On 19/02/2026 18:45, William Lallemand wrote:
> Well it's just changing iterating on 1 octet and you don't have to
handle > 10
> items so that's only inelegant more than inefficient. But I agree,
the API is
> not great. I stripped down our mjson code since the latest CVE, but
we could
> reintroduce mjson_next if needed.
Actually I started work on acme profiles spec too and introducing mjson_next
kind of thing would be required.
It is because profiles are listed like this:
"profiles": {
"profile1": "https://example.com/acme/docs/profiles#profile1",
"profile2": "https://example.com/acme/docs/profiles#profile2",
}
When user provides an invalid profile it would be useful to give a list
of supported profiles, but that requires iterating over keys...
And also doing stuff like
snprintf(profile, sizeof(profile), "$.meta.profiles.%s",
ctx->cfg->profile)
is not good as %s arg would require sanitization, and that seems hard to do.

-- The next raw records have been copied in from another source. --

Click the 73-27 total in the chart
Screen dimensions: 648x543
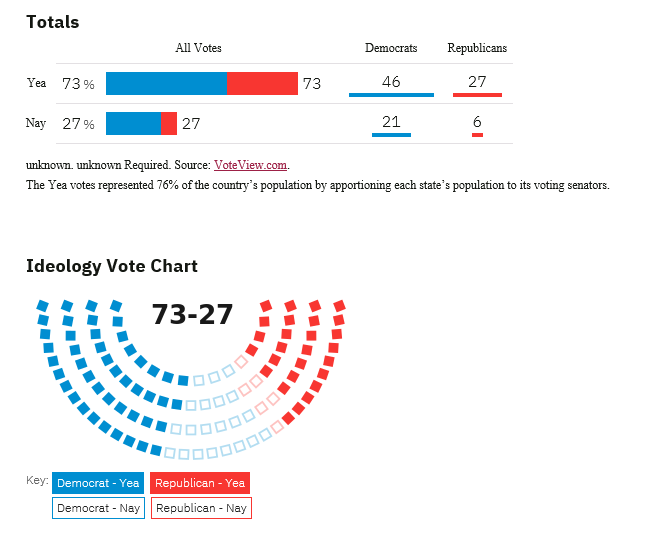[x=193, y=314]
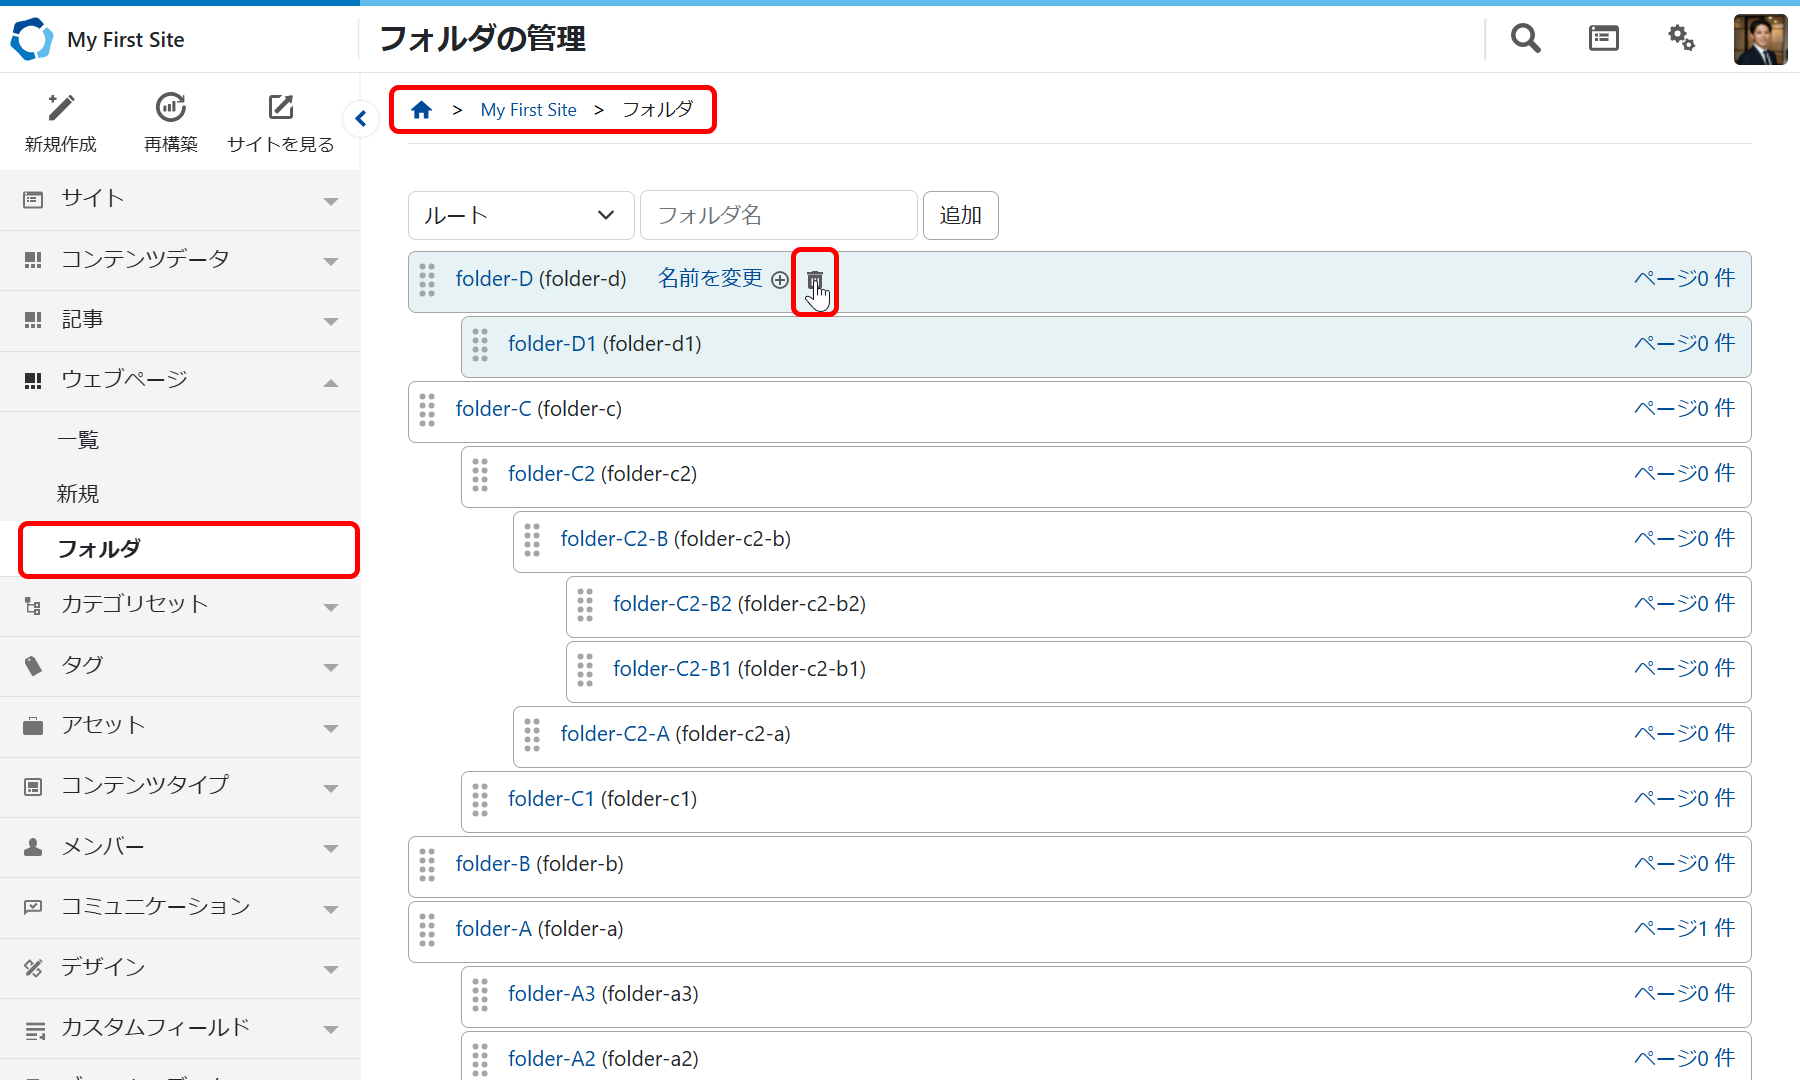The height and width of the screenshot is (1080, 1800).
Task: Click the フォルダ名 input field
Action: click(x=778, y=215)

I'm now thinking about an user-facing API like this:
struct buffer *record_values = NULL;
struct mjson_iter it;
record_values = get_trash_chunk();
if (mjson_iter_init(tokptr, toklen, "$.issuer-domain-names", &it)
!= MJSON_TOK_ARRAY) {
memprintf(errmsg, "couldn't get issuer-domain-names");
goto error;
}
while ((it.offset = mjson_iter_next(&it)) != 0) {
int ret;
if (it.array_index >= 10) {
memprintf(errmsg, "more then 10 entries in acme
issuer-domain-names");
goto error;
}
ret = mjson_get_string(it.val_ptr, it.val_len, "$", trash.area,
trash.size);
if (ret == -1) {
memprintf(errmsg, "issuer-domain-names contains values
other than strings");
goto error;
}
trash.data = ret;
...
}
if (it.array_index == 0) {
memprintf(errmsg, "0 entries in acme issuer-domain-names");
goto error;
}
So there is a struct that encapsulates all of the data required for
iteration.
Not entirely sure what the final API would be yet, needs refining.
I think I will submit both dns-persist and profiles patches first, and then
that mjson iterator thing later that rewrites the code to use iterator.
Ok with this? Or should I introduce that iter first?